Both the Minsheng Zhoukan and "land transfer chaos" articles reported claims that officials never came through with promised subsidies and support for farms that consolidated land. When one indebted farmer in Bozhou asked the government for help, officials replied that the government is not a charity. Farmers in Bozhou complained that they paid crop insurance premiums but got no compensation when there were droughts and floods. The "land transfer chaos" article reported that Anhui farmers never got promised "awards" for consolidating farmland.

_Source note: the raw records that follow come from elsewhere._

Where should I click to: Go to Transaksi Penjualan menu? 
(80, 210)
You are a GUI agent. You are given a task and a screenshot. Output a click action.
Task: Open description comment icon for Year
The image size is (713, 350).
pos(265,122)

Experiments with land mortgages also point to the ambiguities in law that are likely to undermine the development of well-functioning real estate and credit markets. Following a 2008 communist party meeting on land policy (the third plenum of the 17th party congress), central communist party leaders were still saying that mortgaging land rights was still forbidden. However, within months land-mortgage experiments began to pop up in various places and the mayor of one Shandong prefecture endorsed mortgages of land-use rights in the news media. Less than five years later, mortgage experiments are proliferating and are praised in official news media. In short, this shows that the legal environment is uncertain and determined by the whim of Chinese leaders. What's illegal today may very likely be legal tomorrow and vice-versa. It's good to be flexible and pragmatic, but laws need to be firm and set by known processes in order to give investors and lenders confidence to make long-term contracts--critical to assets like land that yield returns to investors over 30 to 50 years or more.

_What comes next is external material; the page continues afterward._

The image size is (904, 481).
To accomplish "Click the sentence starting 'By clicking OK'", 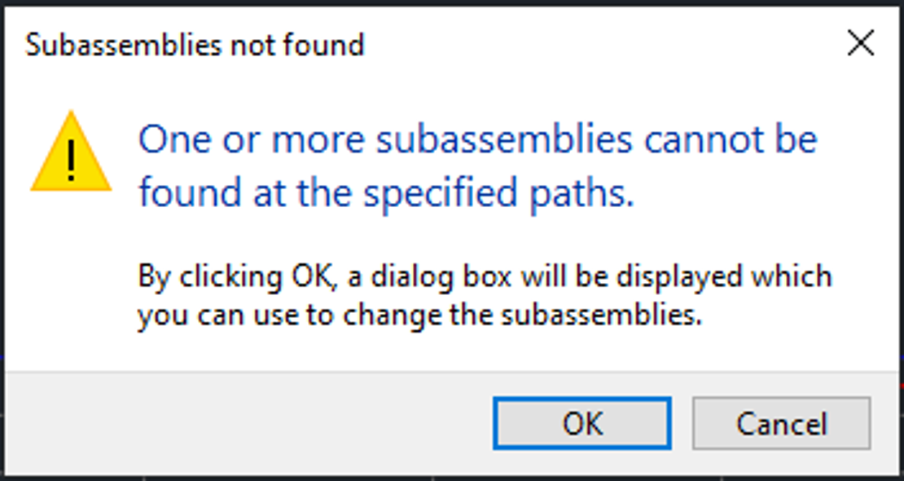I will point(485,276).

These latter articles do not deal specifically with privatization, but they reveal that expectations are often unrealistic and rural China lacks a solid legal foundation to engage in smooth exchange of long-lived assets and associated long-term financing. In the "Asian model" touted by Wen Tiejun, the individual's interests are trumped by those of the wiser leader/elder. Thus, individual rights are seldom secure and transactions are often orchestrated by leaders and elders. Farmer "cooperatives" that appear to be egalitarian aggregations of small farmers are often in fact ruled by the interests of dominant village officials or agribusiness companies. As different factions form with clashing interests and grievances bubble, the reform of rural property in China looks like a dangerous game with no clear end game. Reform is complex and risky, but the longer the status quo of ambiguous "collective" ownership is maintained, the harder it is to reform it.
The bottom line is that the uncertainty created the ever-changing legal environment breeds the "get-rich-quick" mentality that pervades the Chinese economy. This is especially problematic for agriculture, an industry based on lumpy, long-term investment with returns that are recouped over decades, not months.